3) Eicosapentaenoic acid promotes apoptosis in Ramos cells via activation of caspase-3 and -9.

EPA has been shown to promote apoptosis in Ramos cells, and this study was focused on a possible cell cycle arrest and the pathway by which apoptosis was induced. By incorporation of 3H thymidine and 3H valine we showed that synthesis of DNA as well as protein, was reduced after incubation of Ramos cells with EPA already after 6 h. We monitored cell cycle distribution by BrdU-staining in flow-cytometry, and observed no cell cycle arrest in EPA-incubated cells. Incubation of cells with EPA caused phosphatidylserine (PS)-flipping, as demonstrated by annexin V (AnV)-binding (flow cytometry), but we did not find translocation of PS to be an earlier event than the DNA-fragmentation in Ramos cells reported previously (I). Cleavage of PARP was detected by Western after 8 h incubation of EPA. Apoptosis may proceed along the intrinsic (mitochondrial) or extrinsic (death receptor) pathway, which are mediated via different caspases. We observed activity of caspase-3 and -9 at 4 h incubation with EPA, and the activity of these caspases was markedly above background for at least 12 h. No significant activity of caspase-8 was observed up to 24 h. Whereas inhibitos of caspase-3 and -9 reduced EPA-induced apoptosis, inhibition of caspase-8 had no effect. These findings suggest that EPA promotes apoptosis via the intrinsic pathway in Ramos cells. Thus, the reduction in cell number can be explained by a direct apoptotic effect of EPA rather than via cell cycle arrest.

4) Eicosapentaenoic acid-induced apoptosis depends on acyl CoA-synthetase.

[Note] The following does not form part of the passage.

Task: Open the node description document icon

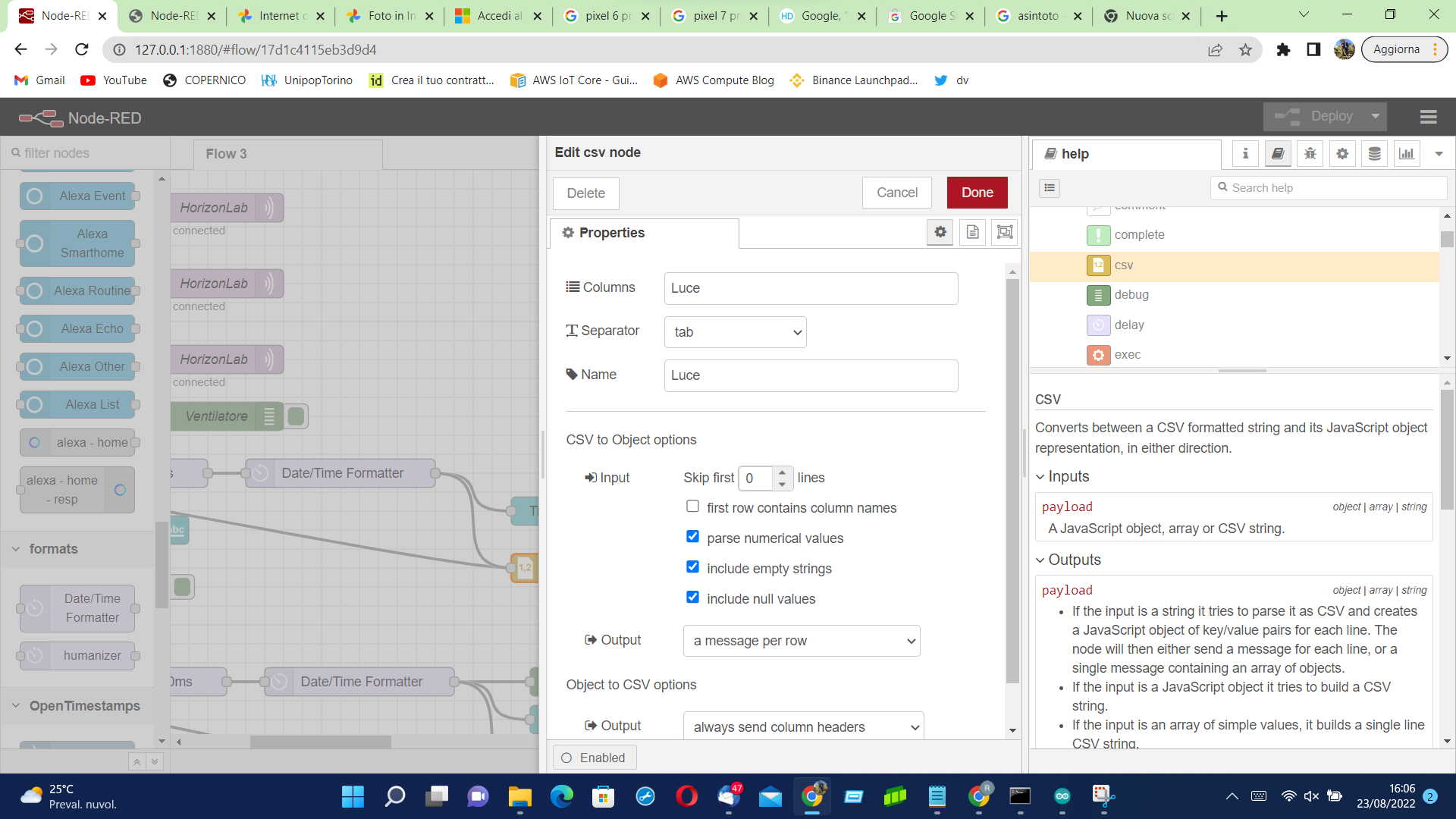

We investigated the incorporation of ACS in EPA-induced apoptosis and we therefore incubated Ramos cells with triacsin C, an inhibitor of ACS. This caused a 70% reduction in the amount of cell-associated EPA and diminished activation of EPA. In addition, triacsin C reduced EPA-induced apoptosis by 90%. Several different approaches were tried to overexpress ACS4 in EPA-insensitive lymphoma cell lines, but we did not obtain viable cells with high expression of acyl activation activity. However, we found that overexpression of ACS4 in the more robust COS-1 cells caused up to 5-fold increase in activation of EPA and 67% increase in the amount of cellular uptake of radiolabelled EPA. Furthermore, we observed 28% elevated cellular level of TAG in EPA-incubated COS-1 cells overexpressing ACS4. We suggest that ACS is an important enzyme for cellular uptake of EPA and EPA-induced apoptosis in Ramos cells.

Conclusion:

From the present study the following can be concluded:

1. PUFAs inhibit cell multiplication in 10 out of 14 leukemic/lymphoma cell lines. The reduction in cell number could be ascribed to effects on the cell proliferative process and/or induction of cell death.

2. EPA induced elevated level of superoxide anion in both Raji and Ramos cells. Lipid-soluble as well as water-soluble antioxidants prevented the EPA-induced necrosis in Raji cells, whereas no such opposing effect was observed in Ramos cells.

3. EPA induced apoptosis via the intrinsic rather than the extrinsic apoptotic pathway in Ramos cells.

4. ACS is involved in cellular uptake and activation of EPA, and is crucial for EPA-induced apoptosis in Ramos cells. Overexpression of ACS4 in COS-1 cells increased both cellular uptake and activation of EPA.